Problems to work on ▸
• a. Update the part of the essay between "But I believe" and "fighting for everyone.", inclusive, so that "treatment" takes the place of "cure".
• b. Name every researcher that the essay says 5 For The Fight is supporting.

Passage for review ▸
=====
"I’m calling to tell you I have cancer." That is the phone call no one ever wants to get. I have received it too many times in my life. The first time was from my father. I was in Los Angeles for an internship at HP, and my dad called me to break the news that he had stage III throat cancer. So I cut short my summer to rush home to Utah. Cancer only ever gives us percentages and likelihoods, so with the warning that it didn’t look good, I dropped out of school to spend time with my dad.
I remember my dad—this strong, vibrant marathon runner of a man—losing weight, lying in bed, and struggling to speak. We needed to do something to keep us busy. Instead of working on a car together, my dad and I started a software company. Over the next couple of years, after months of chemo and what seemed like endless visits to Huntsman Cancer Institute (HCI), my dad got better and his cancer went into remission. We were the lucky ones. All along, before we had anything, we said that if we could, we would help make this better for other people. We would dedicate ourselves to cancer. It was a pact that many people make as they are going through hardships, and it has never left our minds. We committed that if we ever made any more money or had any influence, we’d use the platform and money to fight cancer. And we have and will continue to do this with 5 For The Fight, which invites everybody to give $5 for the fight against cancer.
Last month, 5 For The Fight and Qualtrics raised $500,000 for our new tradition of making May an employee-led fundraising month. But that’s just part of our goal to raise $50 million to fund cancer research. We will go well beyond that. Qualtrics teams, our parent company, SAP, and partners around the world are funding 5 For The Fight. And all of those resources flow directly to cancer researchers around the world. With Breakthrough Cancer Research in Ireland, our teams are supporting Sylvie Amu, PhD, at Cork Cancer Research Centre. And at HCI, 5 For the Fight is helping Joshua Schiffman, MD, Alana Welm, PhD, Martin McMahon, PhD, and their incredible teams.
Every patient and every researcher knows that cancer is a bear to fight and one of the worst experiences possible. Siddhartha Mukherjee compares it to Alice in Through the Looking Glass: "The world keeps shifting so quickly under her feet that she has to keep running just to keep her position."
My dad has been in remission for years. He has continued his work as a professor and a researcher. He has served in his church. He has been an amazing father to four Smith boys and his grandchildren. I always reflect that the time we have had with him over the last 17 years is "bonus time." Scott has been fighting and winning.
Then three years ago, I got the same dreaded phone call. This time it was from another father in my life: my stepfather, Mike, who also helped raise me. He’d been diagnosed with multiple myeloma. Mike and I were incredibly close. He had been married to my mother for 25 years; he introduced me to the game of golf and has been deeply influential in the lives of all of the Smith kids.
Multiple myeloma does not have a positive outcome. There is no real cure, and the question becomes: How long are you going to survive? Mike fought a great fight for the last three years, and he left us last month. This year I celebrate two men on Father’s Day—my father, Scott, and my stepfather, Mike, whose fight is done.
But I believe in this fight. I know this is a fight we can win. We won’t find a cure to cancer; we will only create one. Since I got that call in California 17 years ago, and another call three years ago, we’ve been fighting cancer more than ever. We’ve been fighting for Scott and we’ve been fighting for Mike, and we will keep fighting for everyone.
I want to make sure that because of our fight, and the fight of many others, my kids and your kids don’t have to take those calls.
=====
Information provided ▸
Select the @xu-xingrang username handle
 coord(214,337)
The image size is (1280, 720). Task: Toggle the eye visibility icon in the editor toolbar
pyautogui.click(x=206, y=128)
=====
Task-by-task answers ▸
• a.
But I believe in this fight. I know this is a fight we can win. We won’t find a treatment to cancer; we will only create one. Since I got that call in California 17 years ago, and another call three years ago, we’ve been fighting cancer more than ever. We’ve been fighting for Scott and we’ve been fighting for Mike, and we will keep fighting for everyone.

• b.
- Sylvie Amu, PhD
- Joshua Schiffman, MD
- Alana Welm, PhD
- Martin McMahon, PhD